According to data provided by the WHO (2019), there are more than one million cases of sexually transmitted diseases in the world every day, and the majority of these diseases are caused by eight pathogens. Syphilis, gonorrhea, chlamydia and trichomoniasis are curable while hepatitis B, herpes simplex virus, human immunodeficiency virus and papillomavirus are not.
The infection caused by Chlamydia trachomatis is the most common sexually transmitted bacterial infection in the world. (Malhotra, M. et al., 2013).
What are the effects of this bacteria on women?
- Mucopurulent cervicitis
- Pelvic inflammatory disease: between 20% and 30% of all cases are due to a Chlamydia infection. (Malhotra, M. et al., 2013)
- Infertility caused by tubal factors
- Gestational complications such as premature rupture of membranes, chorioamnionitis, preterm birth, or neonatal infections such as conjunctivitis or pneumonia.
- Chronic, recurrent or re-infections are the most dangerous situations. Recurrence is caused by the fact that Chlamydia remains in the spleen and lymph nodes. (Malhotra, M. et al., 2013).
In reproductive terms, one of the main causes of feminine sterility is the tubal factor. The most severe of these is hydro salpinx, which is intimately related to this bacterial infection.
What is a hydro salpinx?
- This condition is defined as a distal obstruction of the fallopian tube with a dilation of its light and accumulation of fluid inside. It has been proven that hydro salpinx in in vitro fertilization cycles is associated with reducing pregnancy rates by one half, a significant decrease in implantation rates, and an increase in the rate of spontaneous abortions and ectopic pregnancies. (Strandell, A. et al., 1994).
What are the mechanisms that cause this negative effect on reproduction?
- Embryo toxic effect: the liquid in the hydro salpinx has a negative effect on embryonic development.
- Toxic effect on embryonic receptivity: the hydro salpinx liquid produces an alteration in the expression of certain substances related to the implantation process.
- Mechanical effect: the hydro salpinx liquid can pull the embryos along or simply position itself between the endometrium and the embryo, thus preventing their implantation.
- Increased uterine contraction: the pressure gradient caused by fluid accumulation may increase uterine contractibility.
How is this pathology diagnosed?
- Hysterosalpingography: this radiological technique is based on injecting a liquid contrast through the cervix in order to measure the tubal permeability by means of X-rays. It is very useful in the diagnosis of this particular pathology, as it can detect even a small hydro salpinx.
- Transvaginal ultrasound: An ultrasound-based diagnostic imaging method using a vaginal transducer. It only allows us to diagnose large caliber hydro salpinx or to diagnose it indirectly by observing the fluid in the endometrial cavity.
- Diagnostic laparoscopy: A surgical procedure that allows access to the inside of the abdomen and pelvis through a minimal incision from the navel. A camera allows us to visualize all the structures and to verify that the contrast is flowing through the tubes.
- Salpingoscopy: allows the tubal mucosa to be evaluated laparoscopically.
What is the treatment?
- Salpingectomy: resection and removal of the uterine tube. It is the treatment of choice for large hydro salpinx.
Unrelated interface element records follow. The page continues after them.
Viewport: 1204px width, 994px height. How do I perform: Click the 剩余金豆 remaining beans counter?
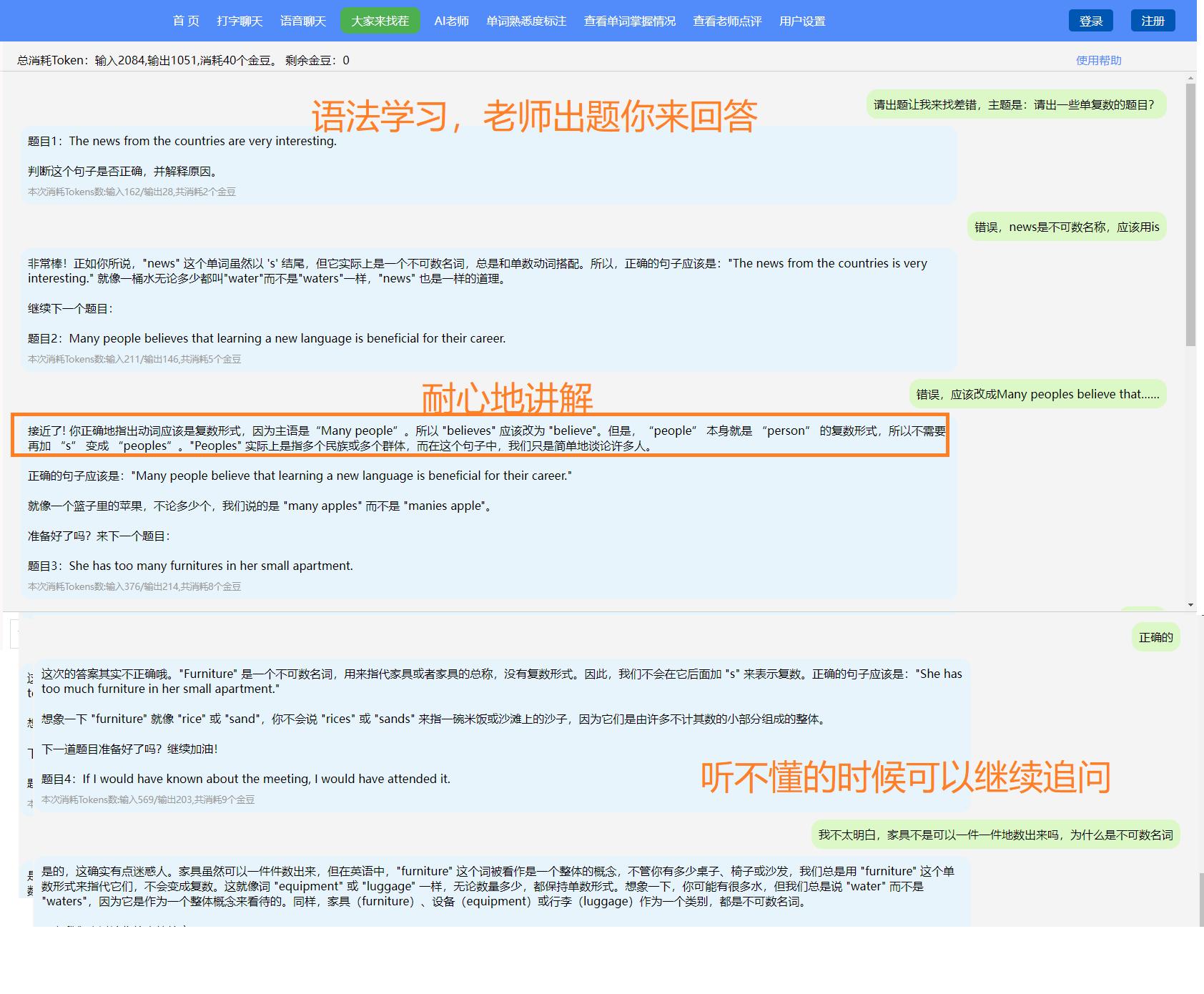[x=318, y=61]

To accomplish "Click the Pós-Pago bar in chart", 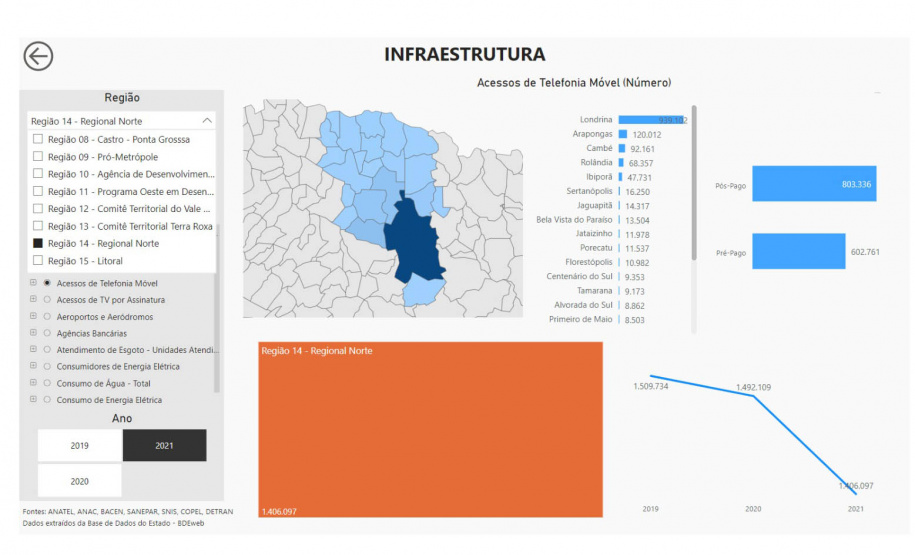I will (x=813, y=184).
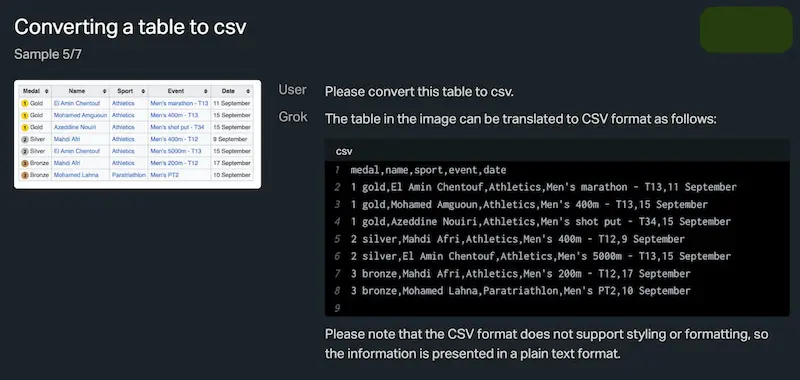
Task: Click the silver medal icon beside Mahdi Afri
Action: click(24, 139)
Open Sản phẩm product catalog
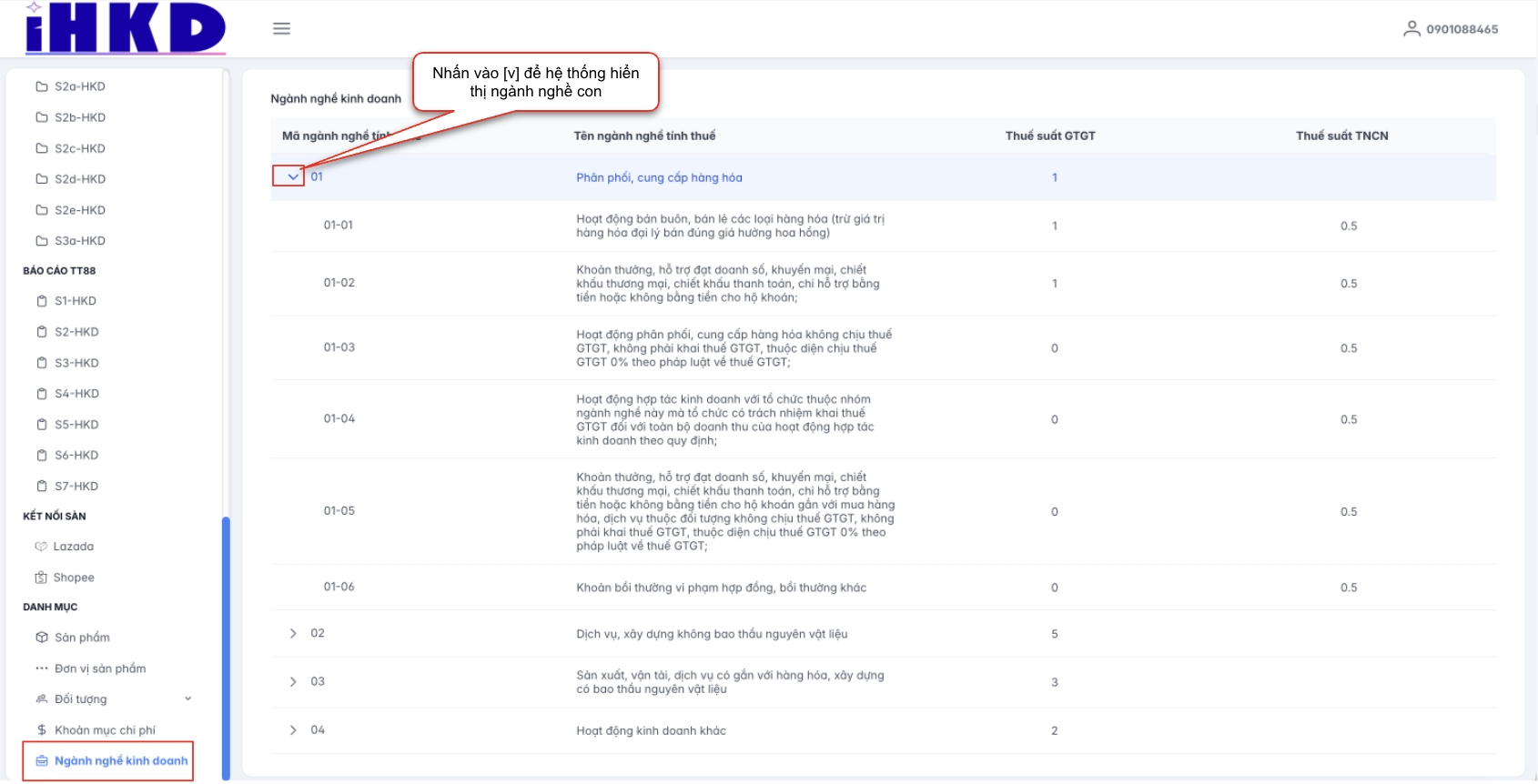The width and height of the screenshot is (1538, 784). click(82, 638)
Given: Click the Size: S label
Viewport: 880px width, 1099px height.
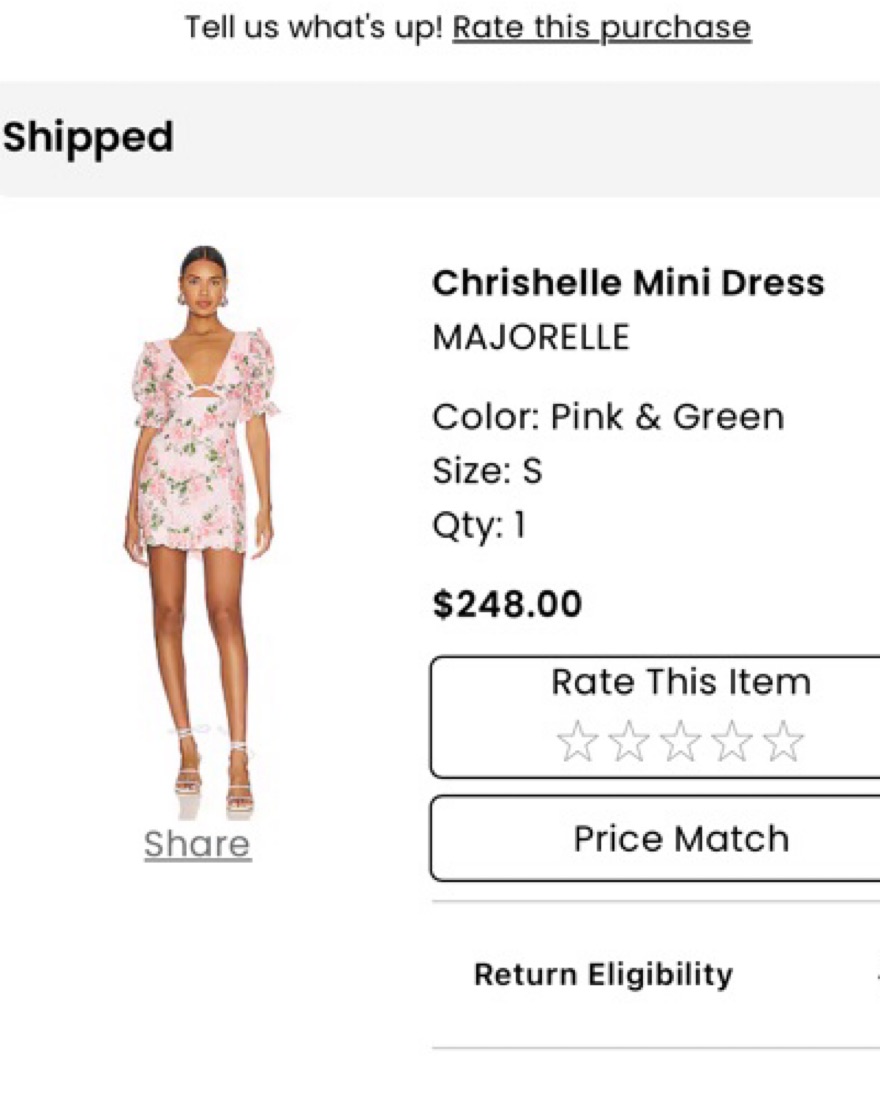Looking at the screenshot, I should pyautogui.click(x=487, y=471).
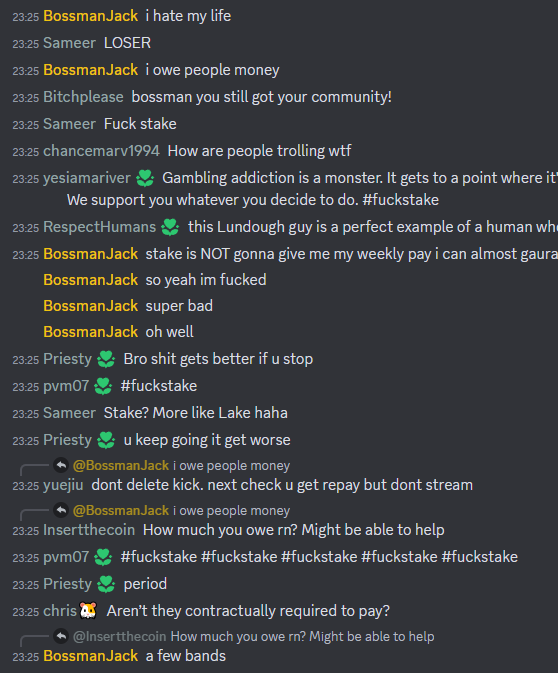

- Reconstructive surgery: used in mild cases where the tubal mucosa is not affected. However, it requires a highly specialized surgical team and increases the rate of ectopic pregnancy.
- Palliative surgery: indicated when the pelvis prevents correct access to the tube. It is based on the sealing of the tubes.
- Puncture and drainage: this is done with the guide of an ultrasound. It does not appear to have any positive effect on a reproductive level and may even increase the risk of complications.
- Antibiotic treatment: this is regularly prescribed due to the fact that it is related to the Chlamydia infection.
What is our role regarding this pathology?
It is true that the Chlamydia infection has an early detection rate due to the presence of abnormal vaginal secretions. Nevertheless, from 70% to 80% of women show no symptoms, which can bring about complications such as salpingitis, endometritis, pelvic inflammatory disease, ectopic pregnancy and tubal factor-linked infertility, (Malhotra, M. et al., 2013). As professionals in assisted reproduction, we must know how to detect this pathology through a simple cytology and microbiological cultivation in addition to knowing how to treat the complications that clearly affect female sterility.